Entecavir and Pegasys Sequential Therapy Versus Pegasys for HBeAg Positive Chronic Hepatitis B
Status:
Unknown status
Trial end date:
2013-12-01
Target enrollment:
Participant gender:
Summary
Currently, peginterferon alfa-2a or oral nucleos(t)ides are approved for the treatment with
HBeAg positive CHB, with the overall HBeAg seroconversion far from satisfactory. Therefore,
efforts on the various combinations with the currently available drugs are needed to improve
the overall response rates. The simultaneous combination therapy with oral nucleoside and
peginterferon alfa-2a from large-scaled randomized trials did not show a superior response
rate over peginterferon alfa-2a monotherapy. Recently, sequential monotherapy with lamivudine
for the first 4 weeks, followed by weekly peginterferon alfa-2a has shown favorable HBeAg
seroconversion rate over peginterferon alfa-2a monotherapy, based on the assumption that
early viral suppression by lamivudine can restore the immune function to facilitate the later
immunomodulatory response by peginterferon alfa-2a.

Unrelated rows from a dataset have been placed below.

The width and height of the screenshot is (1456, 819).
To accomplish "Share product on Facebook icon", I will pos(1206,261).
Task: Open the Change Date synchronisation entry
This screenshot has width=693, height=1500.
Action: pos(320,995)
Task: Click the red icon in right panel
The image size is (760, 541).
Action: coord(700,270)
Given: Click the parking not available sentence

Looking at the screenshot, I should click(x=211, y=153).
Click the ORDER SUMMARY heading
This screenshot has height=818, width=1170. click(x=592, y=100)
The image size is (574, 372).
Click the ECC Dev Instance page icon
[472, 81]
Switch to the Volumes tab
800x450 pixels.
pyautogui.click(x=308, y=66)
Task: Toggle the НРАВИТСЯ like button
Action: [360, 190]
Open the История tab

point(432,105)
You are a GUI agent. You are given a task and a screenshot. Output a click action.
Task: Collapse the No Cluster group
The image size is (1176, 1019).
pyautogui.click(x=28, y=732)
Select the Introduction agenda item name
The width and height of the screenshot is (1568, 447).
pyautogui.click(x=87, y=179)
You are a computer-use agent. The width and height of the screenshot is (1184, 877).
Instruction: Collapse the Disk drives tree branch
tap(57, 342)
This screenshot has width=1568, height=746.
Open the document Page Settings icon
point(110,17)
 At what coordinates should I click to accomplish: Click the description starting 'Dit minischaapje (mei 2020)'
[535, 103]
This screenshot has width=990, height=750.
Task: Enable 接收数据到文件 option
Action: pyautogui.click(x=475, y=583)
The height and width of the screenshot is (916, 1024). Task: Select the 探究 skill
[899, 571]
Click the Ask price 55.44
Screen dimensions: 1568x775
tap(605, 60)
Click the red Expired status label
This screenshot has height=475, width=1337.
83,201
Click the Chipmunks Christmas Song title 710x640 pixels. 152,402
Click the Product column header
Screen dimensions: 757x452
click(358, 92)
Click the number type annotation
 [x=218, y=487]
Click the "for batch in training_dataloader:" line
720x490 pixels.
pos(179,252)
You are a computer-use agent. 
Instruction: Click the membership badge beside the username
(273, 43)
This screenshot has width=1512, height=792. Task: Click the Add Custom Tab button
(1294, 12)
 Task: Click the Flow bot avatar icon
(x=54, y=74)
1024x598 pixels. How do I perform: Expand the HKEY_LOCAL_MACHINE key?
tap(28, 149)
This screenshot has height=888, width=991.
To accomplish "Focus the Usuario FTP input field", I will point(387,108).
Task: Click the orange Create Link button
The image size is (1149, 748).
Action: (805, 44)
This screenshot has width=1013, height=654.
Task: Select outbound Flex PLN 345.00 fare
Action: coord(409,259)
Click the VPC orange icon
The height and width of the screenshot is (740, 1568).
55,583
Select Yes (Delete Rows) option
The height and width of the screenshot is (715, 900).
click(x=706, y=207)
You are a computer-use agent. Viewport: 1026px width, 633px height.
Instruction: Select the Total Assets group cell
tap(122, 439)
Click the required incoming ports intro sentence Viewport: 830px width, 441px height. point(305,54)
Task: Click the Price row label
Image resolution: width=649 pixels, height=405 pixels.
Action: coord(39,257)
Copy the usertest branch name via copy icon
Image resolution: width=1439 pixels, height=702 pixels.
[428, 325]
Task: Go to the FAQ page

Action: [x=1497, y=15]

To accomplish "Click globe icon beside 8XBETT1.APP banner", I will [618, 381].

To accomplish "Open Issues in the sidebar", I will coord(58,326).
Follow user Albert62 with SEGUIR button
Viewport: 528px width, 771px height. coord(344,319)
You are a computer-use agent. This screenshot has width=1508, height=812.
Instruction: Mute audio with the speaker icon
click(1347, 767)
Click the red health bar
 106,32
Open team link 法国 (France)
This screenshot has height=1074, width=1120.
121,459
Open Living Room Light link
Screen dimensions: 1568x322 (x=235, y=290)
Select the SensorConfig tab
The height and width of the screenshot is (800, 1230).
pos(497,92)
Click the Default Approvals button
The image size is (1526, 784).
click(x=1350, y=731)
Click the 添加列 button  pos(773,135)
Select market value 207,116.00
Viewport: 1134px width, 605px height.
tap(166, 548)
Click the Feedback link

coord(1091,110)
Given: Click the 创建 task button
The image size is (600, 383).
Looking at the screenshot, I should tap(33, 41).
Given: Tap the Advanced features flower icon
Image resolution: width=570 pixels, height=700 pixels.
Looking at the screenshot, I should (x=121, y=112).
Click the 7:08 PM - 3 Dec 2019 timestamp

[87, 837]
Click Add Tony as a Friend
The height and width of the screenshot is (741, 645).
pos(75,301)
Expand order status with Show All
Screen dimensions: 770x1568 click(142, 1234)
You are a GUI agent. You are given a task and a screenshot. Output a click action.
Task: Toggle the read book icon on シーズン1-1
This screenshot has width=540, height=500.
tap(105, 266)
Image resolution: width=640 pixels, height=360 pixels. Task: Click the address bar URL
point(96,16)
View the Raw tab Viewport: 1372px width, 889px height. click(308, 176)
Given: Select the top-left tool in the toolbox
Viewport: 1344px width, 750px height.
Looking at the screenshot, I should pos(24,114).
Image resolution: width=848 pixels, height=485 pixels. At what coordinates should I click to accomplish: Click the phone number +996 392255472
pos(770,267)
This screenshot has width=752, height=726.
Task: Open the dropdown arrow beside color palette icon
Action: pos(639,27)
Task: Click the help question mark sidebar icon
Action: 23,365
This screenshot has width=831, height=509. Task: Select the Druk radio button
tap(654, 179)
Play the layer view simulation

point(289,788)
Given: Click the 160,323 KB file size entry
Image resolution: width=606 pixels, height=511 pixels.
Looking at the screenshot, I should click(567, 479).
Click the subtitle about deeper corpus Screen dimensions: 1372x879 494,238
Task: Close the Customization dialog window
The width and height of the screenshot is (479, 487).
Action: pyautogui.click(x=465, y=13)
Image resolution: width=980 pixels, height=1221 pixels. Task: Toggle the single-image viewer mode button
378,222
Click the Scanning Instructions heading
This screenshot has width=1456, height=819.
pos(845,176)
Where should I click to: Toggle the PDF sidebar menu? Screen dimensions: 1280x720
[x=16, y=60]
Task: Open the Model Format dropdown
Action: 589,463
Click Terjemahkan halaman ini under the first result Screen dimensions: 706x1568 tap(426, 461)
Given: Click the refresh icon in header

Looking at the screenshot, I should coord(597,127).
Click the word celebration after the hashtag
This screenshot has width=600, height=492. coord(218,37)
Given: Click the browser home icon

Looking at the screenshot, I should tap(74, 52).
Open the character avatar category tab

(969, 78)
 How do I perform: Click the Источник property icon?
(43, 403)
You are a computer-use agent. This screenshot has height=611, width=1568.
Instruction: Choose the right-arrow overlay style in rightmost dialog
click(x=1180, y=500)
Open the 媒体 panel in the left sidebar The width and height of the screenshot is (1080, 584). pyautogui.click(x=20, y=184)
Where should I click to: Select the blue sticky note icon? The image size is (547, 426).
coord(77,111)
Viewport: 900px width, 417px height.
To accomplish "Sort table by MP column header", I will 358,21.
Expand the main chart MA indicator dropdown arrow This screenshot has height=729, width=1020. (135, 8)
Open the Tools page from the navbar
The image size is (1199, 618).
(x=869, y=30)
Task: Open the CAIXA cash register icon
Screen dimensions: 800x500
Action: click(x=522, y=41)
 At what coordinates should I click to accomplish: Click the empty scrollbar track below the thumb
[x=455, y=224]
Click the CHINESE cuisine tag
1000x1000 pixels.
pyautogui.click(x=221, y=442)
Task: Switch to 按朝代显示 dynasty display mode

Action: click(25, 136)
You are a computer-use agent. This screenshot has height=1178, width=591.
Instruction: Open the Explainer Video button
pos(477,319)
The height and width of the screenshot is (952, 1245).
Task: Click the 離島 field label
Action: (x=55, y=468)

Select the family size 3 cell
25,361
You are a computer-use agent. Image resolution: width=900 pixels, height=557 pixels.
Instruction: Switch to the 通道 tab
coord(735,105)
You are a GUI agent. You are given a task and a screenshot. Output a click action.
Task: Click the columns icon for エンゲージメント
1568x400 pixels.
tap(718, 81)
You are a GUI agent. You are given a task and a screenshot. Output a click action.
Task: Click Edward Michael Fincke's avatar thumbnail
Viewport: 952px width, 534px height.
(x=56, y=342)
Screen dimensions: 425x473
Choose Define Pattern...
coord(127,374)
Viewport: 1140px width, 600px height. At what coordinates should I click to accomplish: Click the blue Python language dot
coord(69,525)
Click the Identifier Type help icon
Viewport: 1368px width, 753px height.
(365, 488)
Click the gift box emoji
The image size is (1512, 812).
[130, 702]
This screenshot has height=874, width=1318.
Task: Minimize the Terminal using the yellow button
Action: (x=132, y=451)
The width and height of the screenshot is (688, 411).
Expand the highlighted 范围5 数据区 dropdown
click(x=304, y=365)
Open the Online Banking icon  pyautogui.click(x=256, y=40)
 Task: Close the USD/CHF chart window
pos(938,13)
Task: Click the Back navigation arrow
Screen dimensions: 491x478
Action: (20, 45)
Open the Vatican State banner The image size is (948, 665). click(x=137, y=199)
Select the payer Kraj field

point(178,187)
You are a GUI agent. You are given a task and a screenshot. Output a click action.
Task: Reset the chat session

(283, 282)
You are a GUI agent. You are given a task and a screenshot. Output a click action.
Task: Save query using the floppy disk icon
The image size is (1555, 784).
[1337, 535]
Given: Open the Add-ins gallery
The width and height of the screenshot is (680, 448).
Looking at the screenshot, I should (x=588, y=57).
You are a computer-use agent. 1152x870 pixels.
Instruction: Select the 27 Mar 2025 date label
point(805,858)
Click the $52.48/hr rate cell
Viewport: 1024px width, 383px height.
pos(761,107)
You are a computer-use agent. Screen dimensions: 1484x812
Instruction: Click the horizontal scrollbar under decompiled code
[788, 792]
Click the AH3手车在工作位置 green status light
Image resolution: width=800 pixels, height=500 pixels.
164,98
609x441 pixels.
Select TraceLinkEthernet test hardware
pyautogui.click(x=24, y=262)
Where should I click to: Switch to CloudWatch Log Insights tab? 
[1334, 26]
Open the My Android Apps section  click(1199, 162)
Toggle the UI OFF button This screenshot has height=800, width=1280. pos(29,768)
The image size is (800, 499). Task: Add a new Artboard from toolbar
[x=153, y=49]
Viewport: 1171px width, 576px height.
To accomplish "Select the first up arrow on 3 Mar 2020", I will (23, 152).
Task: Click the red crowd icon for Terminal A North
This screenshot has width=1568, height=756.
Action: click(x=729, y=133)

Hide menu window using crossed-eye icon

With the recent introduction of
entecavir, the more potent oral nucleoside with few drug resistance, sequential monotherapy
with entecavir can potently suppress HBV DNA with 4 weeks of treatment, which may facilitate
the response of peginterferon alfa-2a to achieve HBeAg seroconversion. Therefore, we aimed to
conduct a placebo controlled randomized control trial to evaluate of adding entecavir early
in the course of therapy can improve the treatment response.